Scopri i 8 cibi ricchi di potassio che superano le banane!

Quando parliamo di alimenti ricchi di potassio, la mente vola immediatamente verso la classica banana. Questo frutto, con il suo caratteristico colore giallo, è diventato il simbolo di una dieta ricca di questo minerale essenziale. Tuttavia, ci sarebbero molte altre prelibatezze in grado di offrirci quantità superiori di potassio, eppure non sempre ne siamo consapevoli. Scopriamo insieme quali sono i migliori cibi che possono sorpassare le banane in termini di potassio.

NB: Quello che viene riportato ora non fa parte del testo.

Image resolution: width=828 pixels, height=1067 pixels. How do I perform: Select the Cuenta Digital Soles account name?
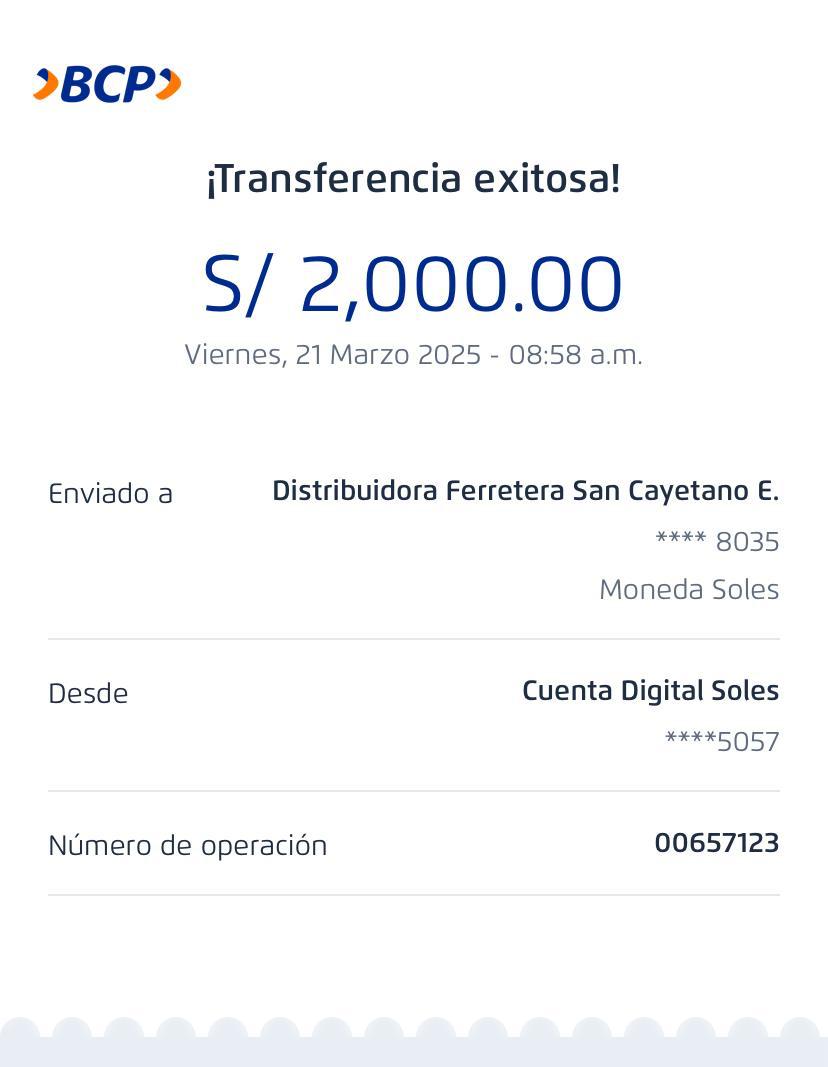650,691
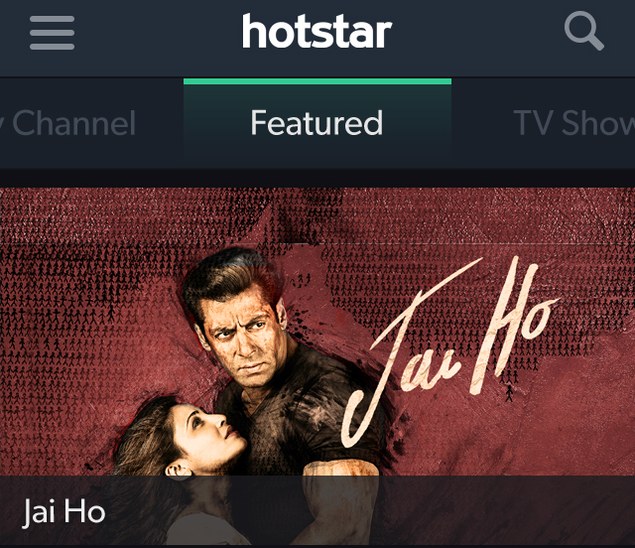Tap the hotstar logo in header
Image resolution: width=635 pixels, height=548 pixels.
[x=317, y=31]
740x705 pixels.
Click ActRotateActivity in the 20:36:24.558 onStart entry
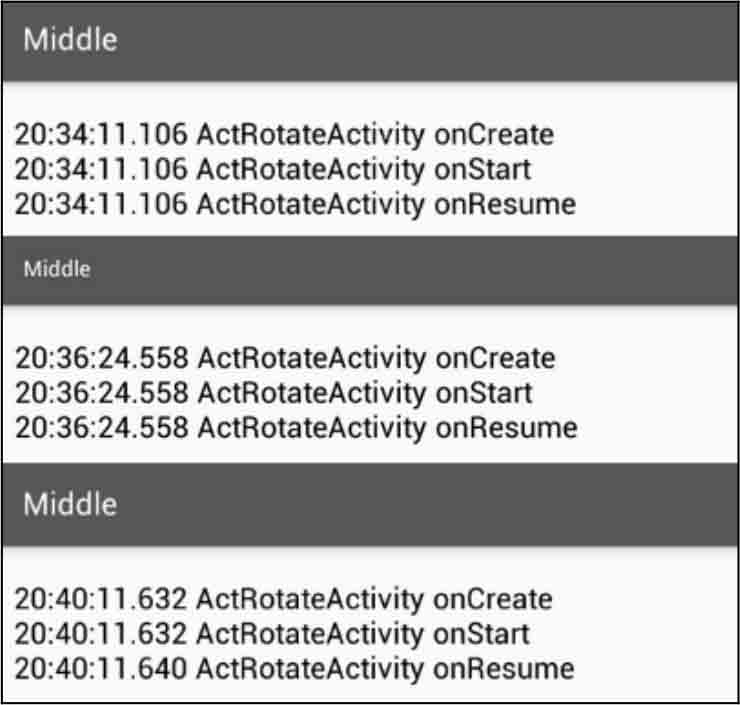tap(310, 392)
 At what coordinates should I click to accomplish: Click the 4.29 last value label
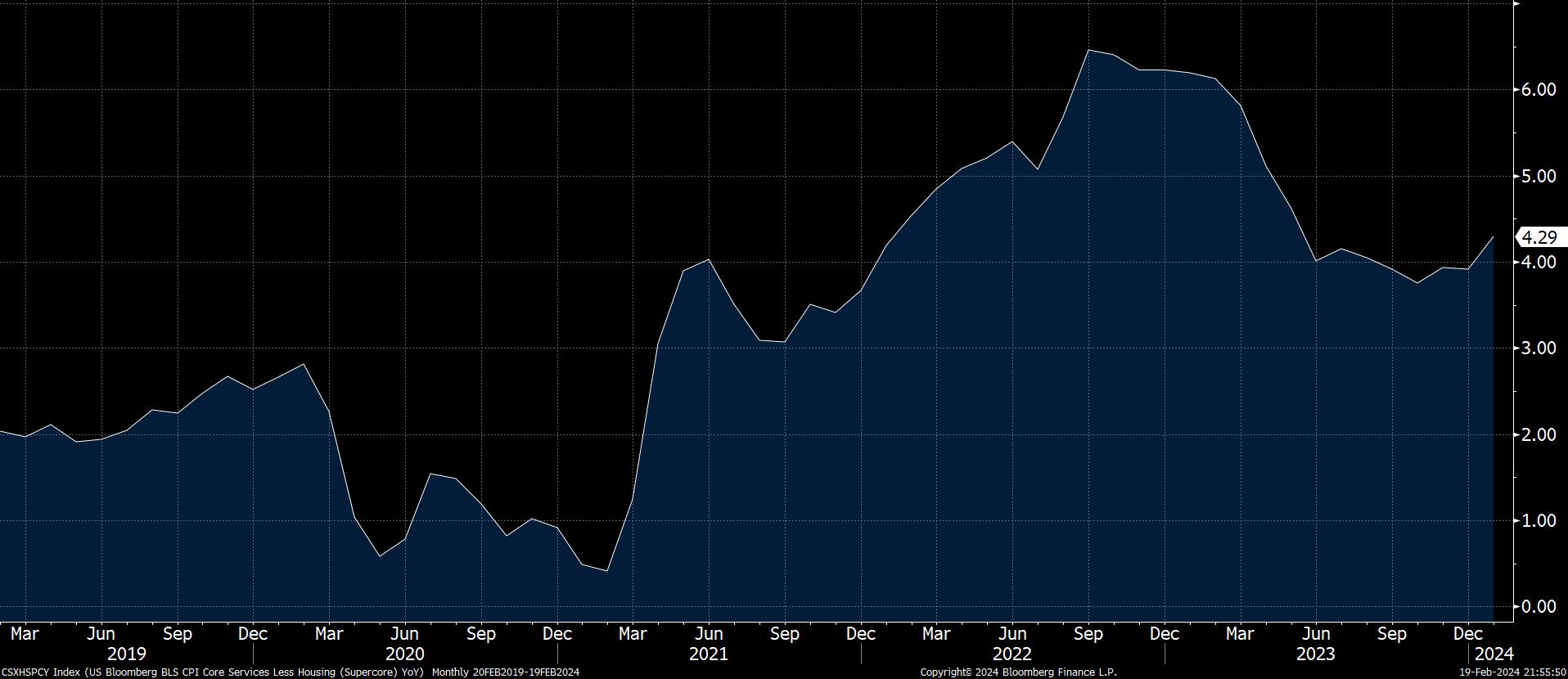(x=1539, y=238)
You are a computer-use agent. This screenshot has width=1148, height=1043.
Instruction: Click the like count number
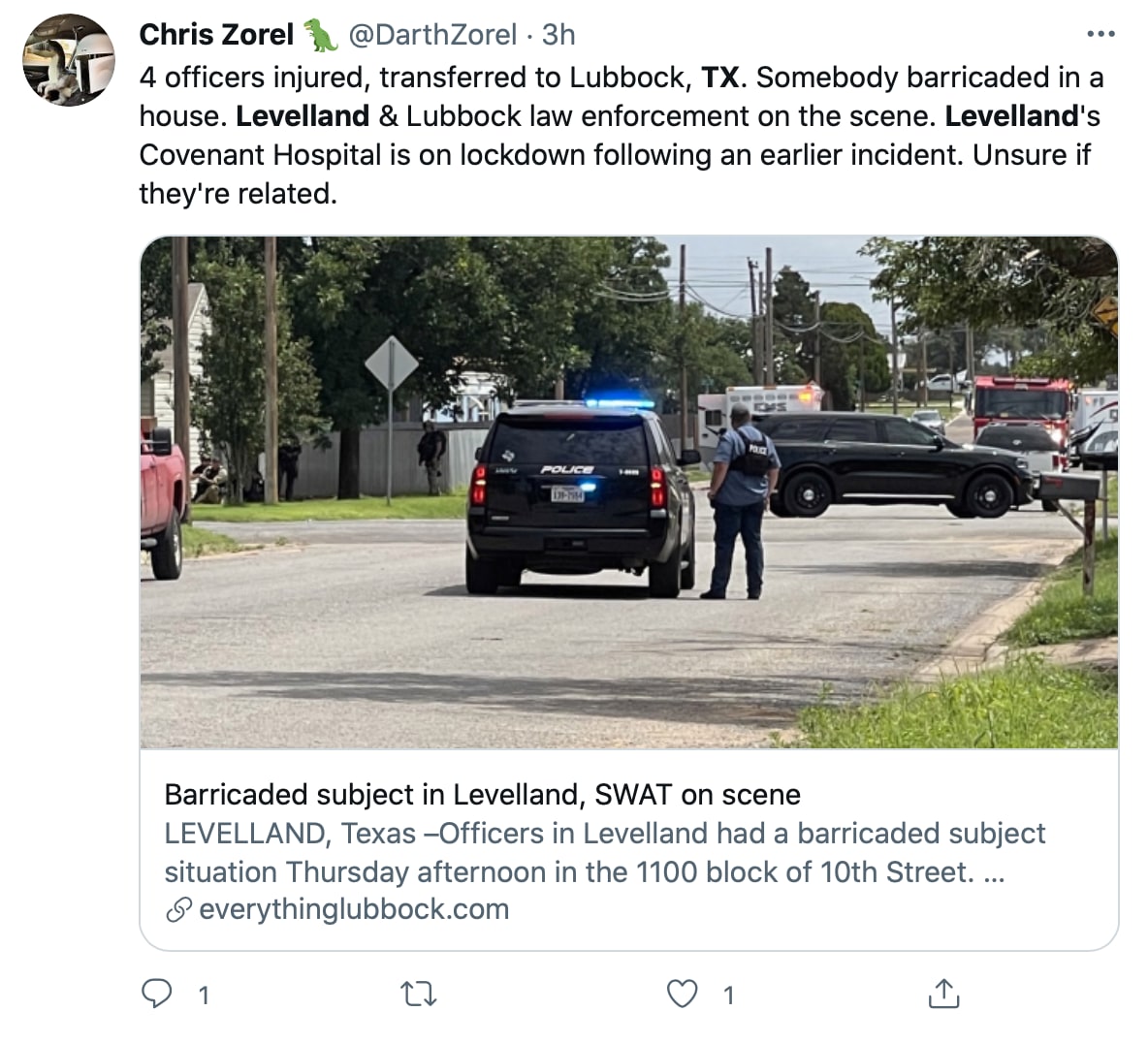[x=729, y=995]
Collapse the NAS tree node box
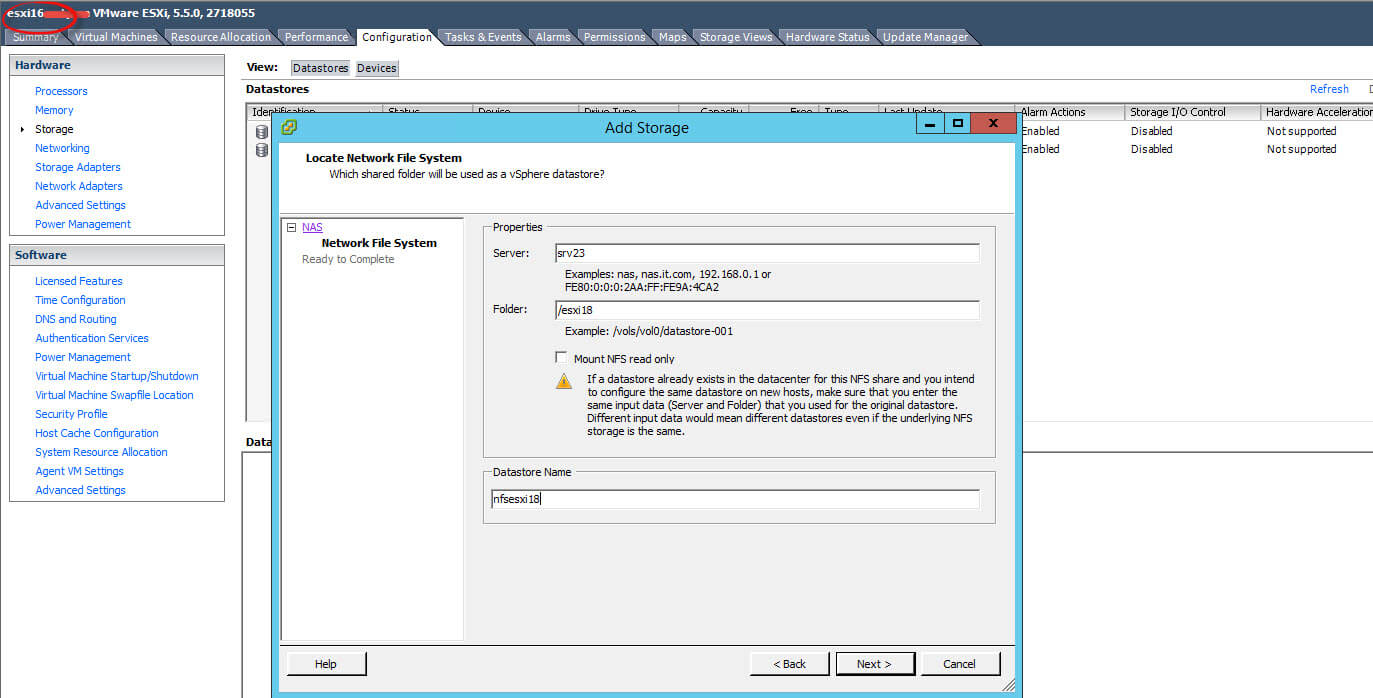Viewport: 1373px width, 698px height. 291,228
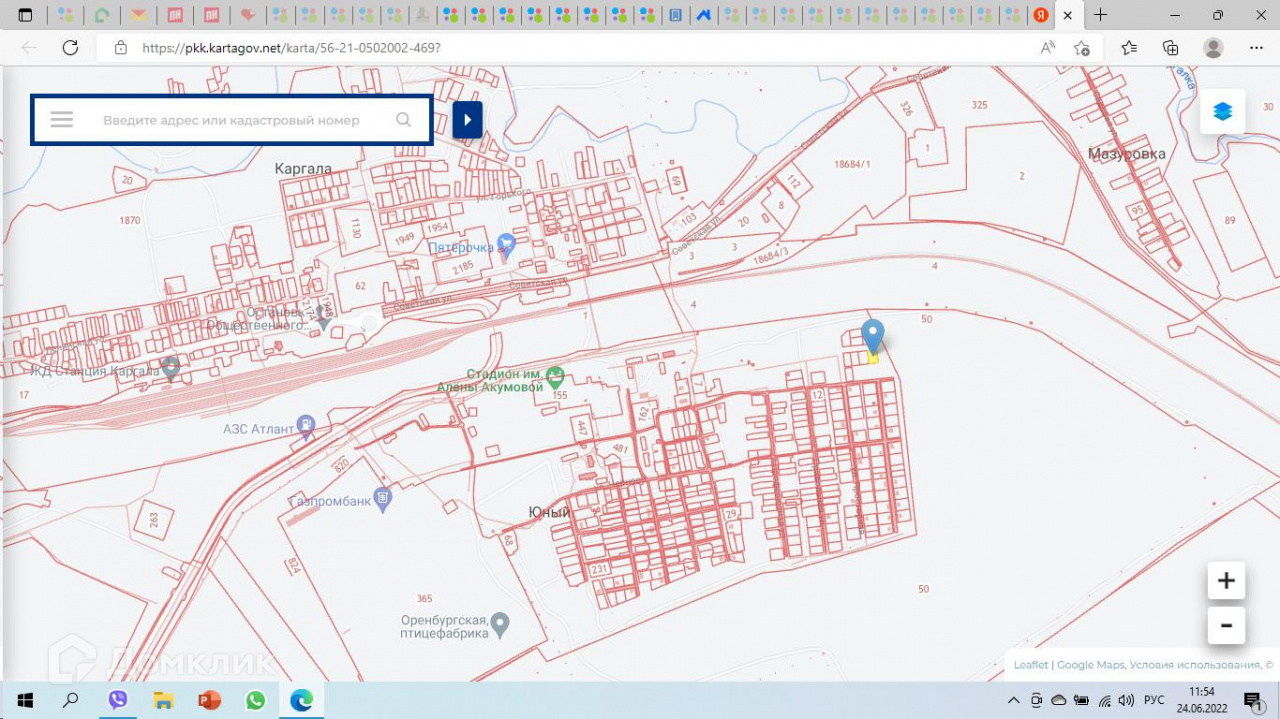Open the Leaflet attribution link
Screen dimensions: 1280x719
click(1030, 665)
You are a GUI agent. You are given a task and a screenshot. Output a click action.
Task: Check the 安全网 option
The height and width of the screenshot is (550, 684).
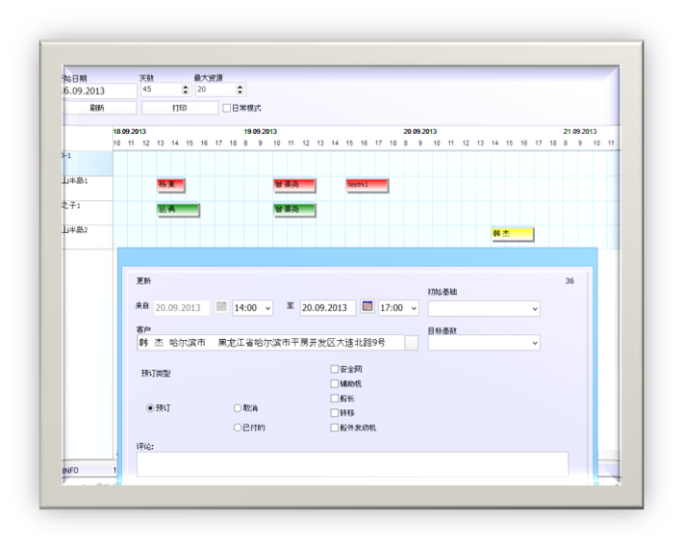[x=335, y=369]
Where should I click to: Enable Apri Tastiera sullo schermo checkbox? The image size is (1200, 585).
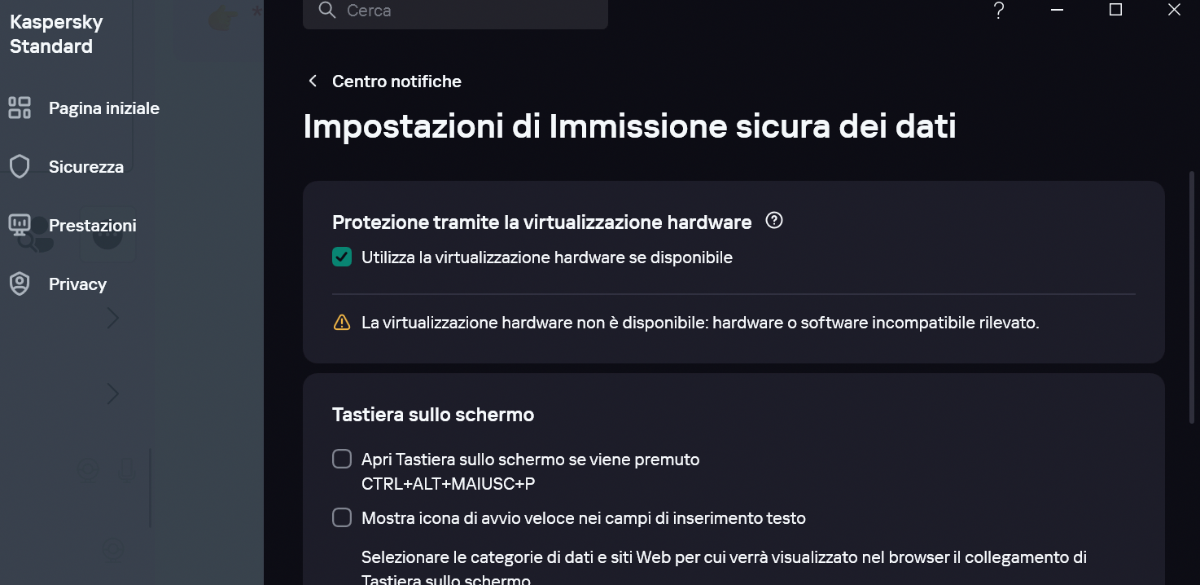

Spesso, la banana viene considerata l’unica regina del potassio. Un dato interessante è che, nel 2021, anzi, gli americani hanno consumato in media oltre 12 kg di banane a testa. Questo numero parla chiaro: il frutto è molto apprezzato per la sua praticità e il costo contenuto. Le banane, infatti, possono fornire circa 422 mg di potassio per frutto. Anche se non è una quantità da sottovalutare, questo minerale è presente in tanti altri alimenti che superano la banana.

Secondo la nutrizionista Rima Kleiner, il potassio è fondamentale per il benessere dell’organismo umano. Le sue funzioni vanno ben oltre un semplice apporto energetico: esso contribuisce a regolare la pressione sanguigna, supporta la comunicazione tra nervi e muscoli, e persino aiuta a combattere i crampi muscolari. Inoltre, è importantissimo per bilanciare i fluidi corporei e per il trasporto dei nutrienti alle cellule. Per questo motivo, è essenziale includere nella nostra alimentazione una varietà di fonti di potassio, per avere una salute ottimale. Dietro l’angolo ci sono tanti alimenti gustosi e salutari che possono rivelarsi sorprendenti.

8 sorprese gastronomiche ricche di potassio

Ecco alcuni di quei cibi, sorprendenti e deliziosi, che non tutti conoscono e che possono dare una bella spinta al nostro apporto quotidiano di potassio, naturalmente e senza sforzo.

Albicocche disidratate

In cima alla lista troviamo le albicocche secche, piccole meraviglie culinarie che, in una porzione di 100 g, possono offrire ben 1.160 mg di potassio, più del doppio rispetto a una banana! Sono ideali come snack per uno spuntino veloce o per arricchire insalate e yogurt.

Uva passa

Un’altra sorpresa gustosa è l’uva passa. Con una generosa dose di circa 749 mg di potassio per ogni 100 g, è un alimento dolce e molto versatile. Ottima per arricchire dolci, muesli o perfino piatti salati come il cous cous, non passa mai di moda.

Spremuta d’arancia

Chi non ama una buona spremuta d’arancia al mattino? Oltre ad essere un vero elisir di vitamina C, un bicchiere di spremuta fresca fornisce anche circa 470 mg di potassio. Una scelta gustosa e sana per iniziare bene la giornata.

Broccoli

Questi ortaggi, non solo apprezzati per le loro proprietà antiossidanti, sono anche un’eccellente fonte di potassio. Infatti, una porzione cotta di broccoli da 150 g può contenere circa 460 mg di questo minerale.

Prugne secche

Le prugne secche non solo sono famose per le loro proprietà digestive, ma apportano anche ben 732 mg di potassio per ogni 100 g. Snack salutare e nutriente, chi non ne ha un pacchetto in casa?

Patate bianche e dolci

Le patate, siano esse bianche o dolci, si rivelano dei veri campioni di potassio. Una patata cotta al forno, di dimensioni medie, può offrire circa 930 mg, mentre una dolce raggiunge circa 540 mg. Perfette come contorno, ma anche come piatto principale, sono icone della cucina.

7. Lenticchie

Questi legumi sono molto più di un semplice contorno: sono ricchi di proteine e fibre e, con circa 730 mg di potassio per 100 g, rappresentano un’ottima aggiunta a zuppe e insalate nutrienti, per chi ama una cucina ricca e sostanziosa.

8. Anguria

Infine, non dimentichiamoci dell’anguria. Con circa 640 mg di potassio per porzione da 300 g, questa frutta non solo idrata ma è perfetta per combattere il caldo estivo. È adorata da grandi e piccini, per via del suo sapore dolce e dissetante.

Ognuno di questi alimenti offre una deliziosa alternativa alla banana per arricchire la nostra dieta con potassio e altri nutrienti essenziali. Varietà è fondamentale per garantire un’alimentazione equilibrata e salutare!